Ongoing reliance on manual techniques would be understandable if there were no alternative… but there is.
By Niels Erik Hansen, Ph.D.
As automation technologies enhance a growing number of healthcare services – including imaging, surgery, radiotherapy and rehabilitation, among others – the pharmacy remains largely un-automated. Despite its important role in patient care, technicians in most pharmacies still compound medications manually, in much the same way it’s been done for generations.
Such a long history, combined with refinements in aseptic techniques and training, means manual IV compounding remains the accepted standard of care. But how much longer should it be? Recent outbreaks of illness and adverse reactions linked to compounded medications, as well as numerous pharmacy product recalls, make the shortcomings of manual compounding increasingly hard to ignore.
Although pharmacy technicians are trained in the physical process of compounding, few understand the physics behind the process. And, being human, even the most experienced technicians make mistakes; some studies have documented observed manual error rates of up to 10 percent. Being able to repeat a compounding technique is not the same as ensuring accurate repeatability.
Ongoing reliance on manual techniques would be understandable if there were no alternative. But automated IV compounding systems have existed for more than a decade. Moreover, the technology – which is suitable for both hospitals and commercial compounding pharmacies – is proven to enhance the safety of compounded medications, reduce medication costs, and increase productivity. So why aren’t more pharmacies using it?
While pharmacists have generally welcomed technological innovation, many within the industry feel automated IV compounding technology is not yet sufficiently developed for widespread implementation.
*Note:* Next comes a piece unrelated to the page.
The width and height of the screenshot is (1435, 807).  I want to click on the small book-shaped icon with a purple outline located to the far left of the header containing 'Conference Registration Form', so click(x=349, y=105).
It’s an unfortunate perception, and inaccurate.
At its most basic, the automation of medication compounding is simply the application of proven robotic technologies to well-understood processes and known physical parameters. Available IV compounding technology can not only duplicate the manual process, but also do so with substantially more accuracy, efficiency, and repeatability.
Automation is the use of machines, control systems and technology to increase productivity and the quality of goods beyond what is possible through human labor. The development of such technologies goes back more than three-quarters of a century – the first industrial robot was built in 1937 – and has undergone continuous enhancement and refinement ever since.
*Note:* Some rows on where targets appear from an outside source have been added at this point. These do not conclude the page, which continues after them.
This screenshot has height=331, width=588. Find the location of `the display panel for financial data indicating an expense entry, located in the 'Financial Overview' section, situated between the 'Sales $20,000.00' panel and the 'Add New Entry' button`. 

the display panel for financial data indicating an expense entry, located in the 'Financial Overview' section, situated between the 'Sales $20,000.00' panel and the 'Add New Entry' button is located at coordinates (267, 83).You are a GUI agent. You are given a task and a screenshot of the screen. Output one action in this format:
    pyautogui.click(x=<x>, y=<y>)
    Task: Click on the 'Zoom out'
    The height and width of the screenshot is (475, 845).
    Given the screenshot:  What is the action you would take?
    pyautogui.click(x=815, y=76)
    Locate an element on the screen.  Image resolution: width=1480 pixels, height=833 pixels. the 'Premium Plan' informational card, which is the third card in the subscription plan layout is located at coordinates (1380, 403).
Today robotic automation is used to manufacture numerous products including cars, appliances, food, computers, and mobile devices, among others. Robots are particularly useful where a high degree of accuracy is required. For example, silicon chip manufacturing often requires tolerances measured in microns, orders of magnitude smaller than the tenth-of-a-millimeter measurements necessary in pharmacy compounding.
But in order to successfully automate any manufacturing process, it is essential to fully understand the process – inputs, weights and measures, individual production steps, and desired outputs. In other words, to automate medication compounding, you have to know how medication is compounded. Fortunately, the process and physics of medication compounding are well documented.
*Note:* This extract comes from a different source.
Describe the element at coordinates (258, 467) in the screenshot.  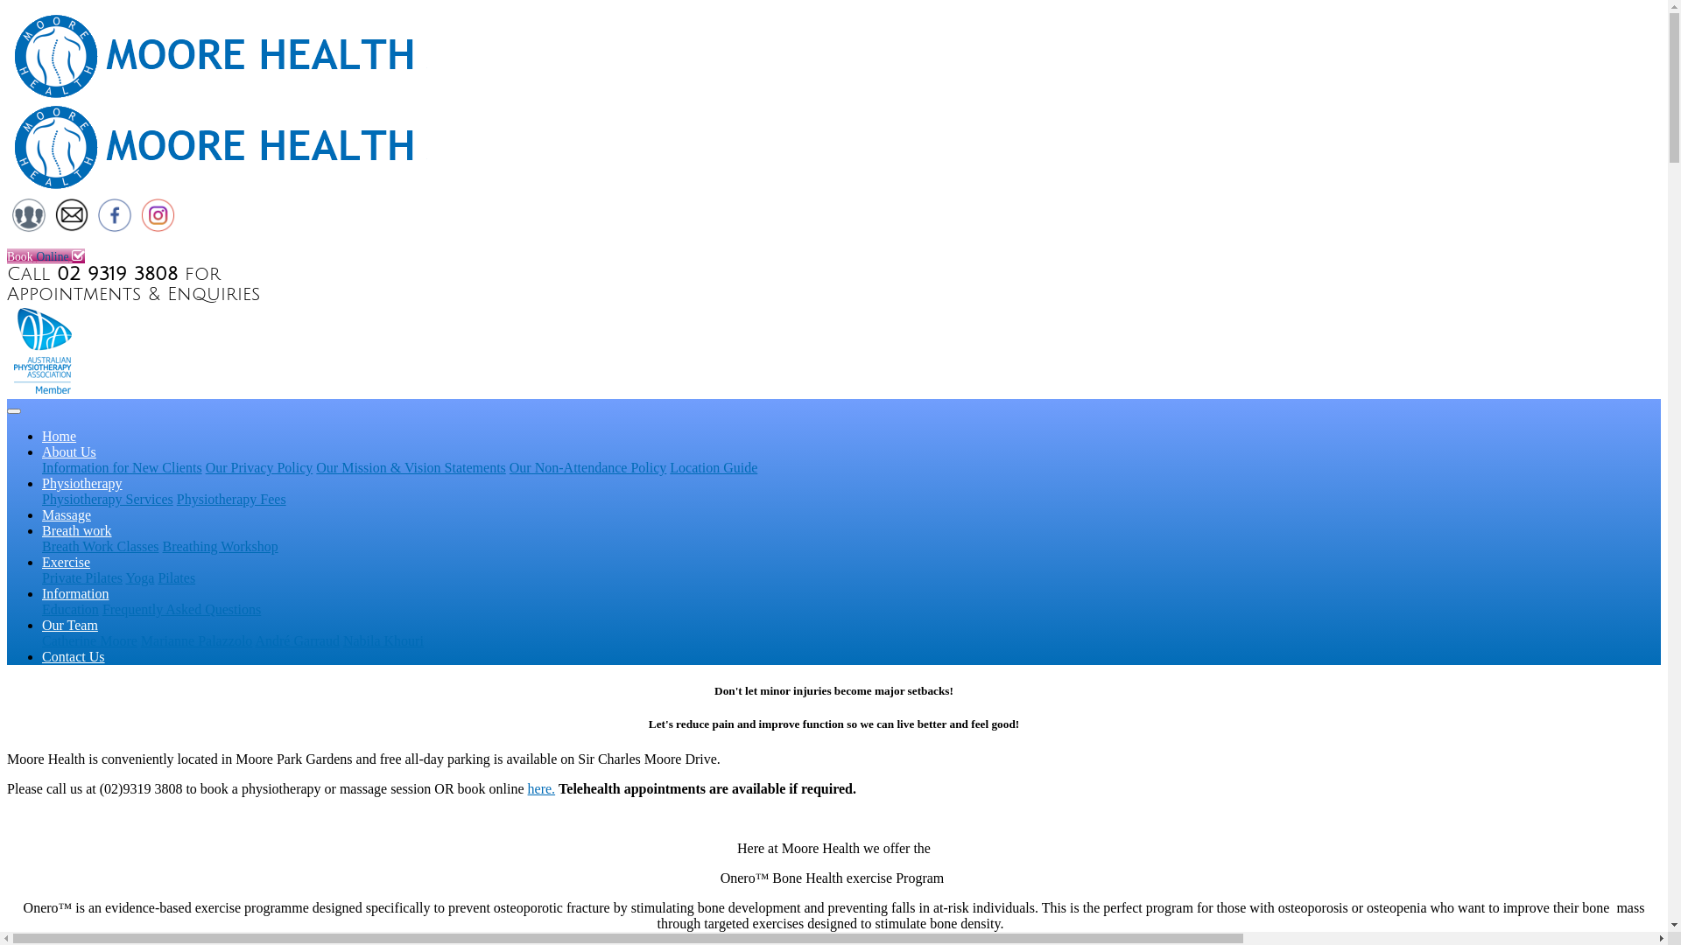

In more than a decade of research, a team of engineers worked to measure and quantify virtually every aspect of IV compounding. Their analysis included such variables as admixture fluid weight, surface tension, specific gravity and viscosity, differences in the diameter of ‘standard’ needle bore holes, the amount of force necessary for needles to puncture a vial stopper, and much more. The resulting IV automation technology, called RIVA, can account for the various physical properties of inputs and also compensate for variation.
For those who might look to output quality as evidence of production efficacy, pharmacy automation has proven a resounding success. Since RIVA technology was commercialized in 2008, systems have been installed at more than 30 sites worldwide and have cumulatively produced nearly 2 million IV doses safely and accurately. Further, installed units have performed more than 100,000 routine safety tests with zero failures. These numbers far exceed typical quality control validation measures for almost every type of manufacturing.
The bottom line is that pharmacy IV automation is a mature, well-established technology, with a solid record of quality control and output that is proven to be superior to manual processes. As numerous healthcare procedures are improved with automation, it is past time for automated compounding to become the standard of care in pharmacies. The benefits – reduced cost, increased efficiency and, most important, greatly enhanced medication and patient safety – make automated pharmacy compounding imperative.
Dr. Niels Erik Hansen is president and CEO of Intelligent Hospital Systems in Winnipeg, Manitoba, Canada. He holds a Ph.D. in control engineering and an M.S. in mechanical engineering from Technical University of Denmark, and has more than 30 years’ experience in technology engineering and production with emphasis in motion control, fluid management, and environmental engineering.